Acho que tem uma série de sentimentos (bons ou ruins) que sentimos e não conseguimos nomeá-los. Dentre os que reconheço e andei sentindo nos últimos dias: preocupação; angústia; limitação. Vontade de querer ajudar e não poder. Sensação de querer abraçar e fugirem do seu abraço. Impotência. Fiz o que pude; fiz o que nunca me imaginei fazendo. Me vi embarcando sozinha num avião para uma viagem "incerta". Eu nunca deixaria um amigo na mão. Não me arrependo de absolutamente nada. Mas teria sido tudo em vão? Teria eu não conseguido plantar uma boa sementinha? Teria os anos não consolidado como eu imaginei? Por que as pessoas brigam por bobagem? A vida é tão curta. Ou melhor, brigam sem razão. Preferem deixar o mal entendido. Sobra orgulho de um lado, do outro e a vida segue assim. Será? Já deixei meu orgulho de lado algumas vezes para tentar resolver algo. Mesmo estando certa. Já deixei o orgulho de lado mesmo estando errada. (Esse dói mais - reconhecer o erro). Mas mesmo estando certa ou errada, se faz de tudo e nada resolve - não quero pensar. Não quero acreditar que será o caso. Dou tanto valor às minhas amizades que vou apenas aprendendo a viver no jeito e estilo de cada uma. Tem uma escritora que adoro (Clarissa Corrêa) que vive falando: " se doeu, tem que falar".

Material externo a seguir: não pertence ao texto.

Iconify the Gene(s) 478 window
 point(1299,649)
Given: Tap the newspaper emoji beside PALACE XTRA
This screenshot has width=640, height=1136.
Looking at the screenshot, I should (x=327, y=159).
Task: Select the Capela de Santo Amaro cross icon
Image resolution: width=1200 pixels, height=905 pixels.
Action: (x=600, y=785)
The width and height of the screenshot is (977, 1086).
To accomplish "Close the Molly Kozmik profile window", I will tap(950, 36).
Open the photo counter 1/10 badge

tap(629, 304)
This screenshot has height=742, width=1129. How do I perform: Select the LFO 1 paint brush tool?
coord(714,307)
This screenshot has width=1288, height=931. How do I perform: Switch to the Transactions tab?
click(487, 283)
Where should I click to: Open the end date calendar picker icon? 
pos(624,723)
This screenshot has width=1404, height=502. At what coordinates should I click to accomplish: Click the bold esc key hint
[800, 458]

Será se vale a pena falar?
Minha sinceridade espanta pessoas. Ainda não aprendi a controlar isso.
Falar na lata. Impulso ariano.
Mas quando se há um mal entendido e não se tem a oportunidade de ser ouvido...
Ahhhhh...segue o fluxo.
Pode durar dias, meses, anos...
mas as coisas podem voltar ao normal. Ou quase.
Segue também as minhas férias. Tudo indo.